Sex-dependent effects of chromogranin B P413L allelic variant as disease modifier in amyotrophic lateral sclerosis

Recent genetic studies yielded conflicting results regarding a role for the variant chromogranin B (CHGB)^P413L allele as a disease modifier in ALS. Moreover, potential deleterious effects of the CHGB^P413L variant in ALS pathology have not been investigated. Here we report that in transfected cultured cells, the variant CHGB^L413 protein exhibited aberrant properties including mislocalization, failure to interact with mutant superoxide dismutase 1 (SOD1) and defective secretion. The CHGB^L413 transgene in SOD1^G37R mice precipitated disease onset and pathological changes related to misfolded SOD1 specifically in female mice. However, the CHGB^L413 variant also slowed down disease progression in SOD1^G37R mice, which is in line with a very slow disease progression that we report for a Swedish woman with ALS who is carrier of two mutant SOD1^D90A alleles and two variant CHGB^P413L and CHGB^R458Q alleles. In contrast, overexpression of the common CHGB^P413 allele in SOD1^G37R mice did not affect disease onset but significantly accelerated disease progression and pathological changes.

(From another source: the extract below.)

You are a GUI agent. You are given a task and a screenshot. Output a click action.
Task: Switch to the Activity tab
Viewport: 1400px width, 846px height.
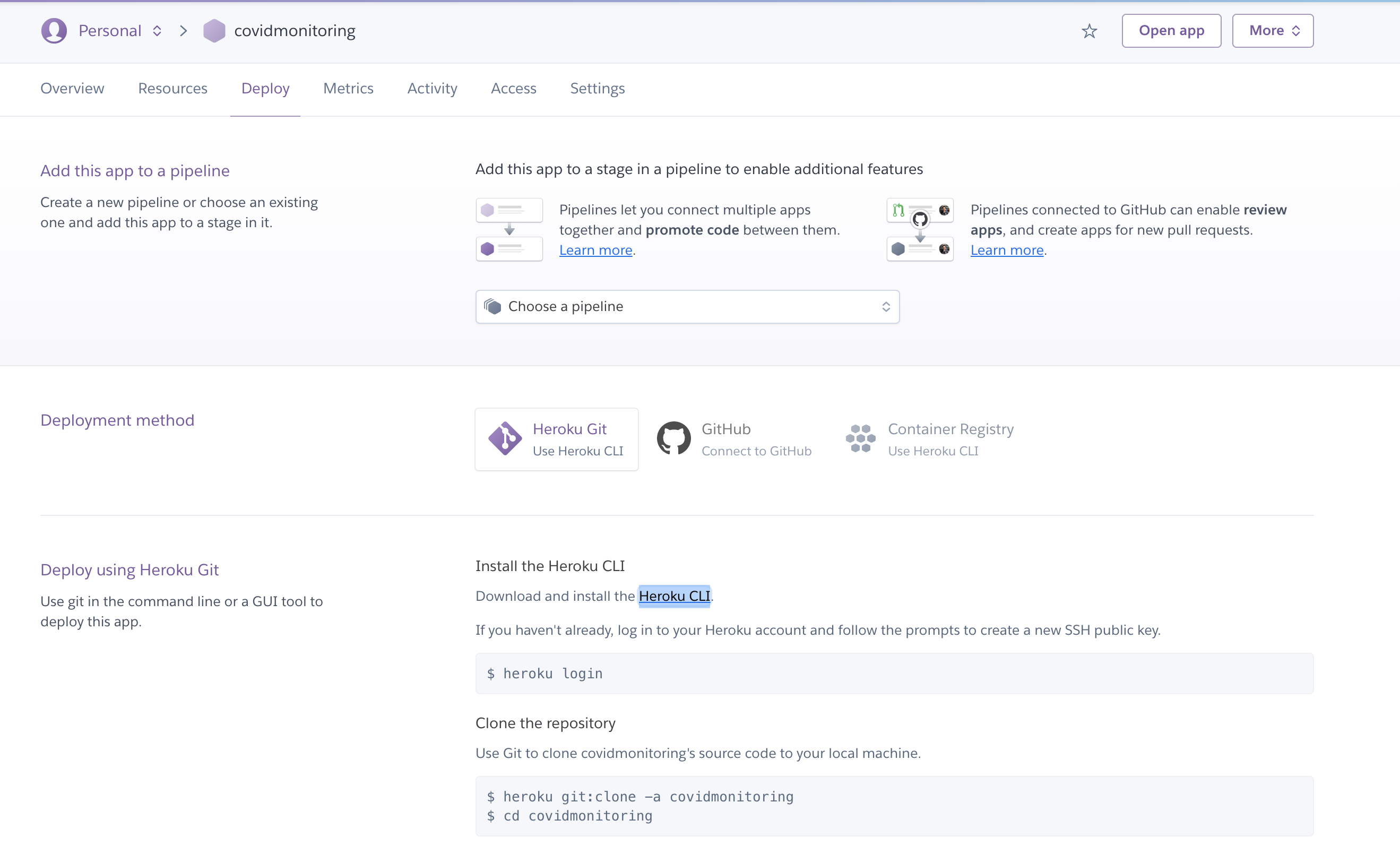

As in transgenic mice, the CHGB^P413L allele conferred an earlier ALS disease onset in women of Japanese and French Canadian origins with less effect in men. Evidence is presented that the sex-dependent effects of CHGB^L413 allelic variant in ALS may arise from enhanced neuronal expression of CHGB in females because of a sex-determining region Y element in the gene promoter. Thus, our results suggest that CHGB variants may act as modifiers of onset and progression in some ALS populations and especially in females because of higher expression levels compared to males.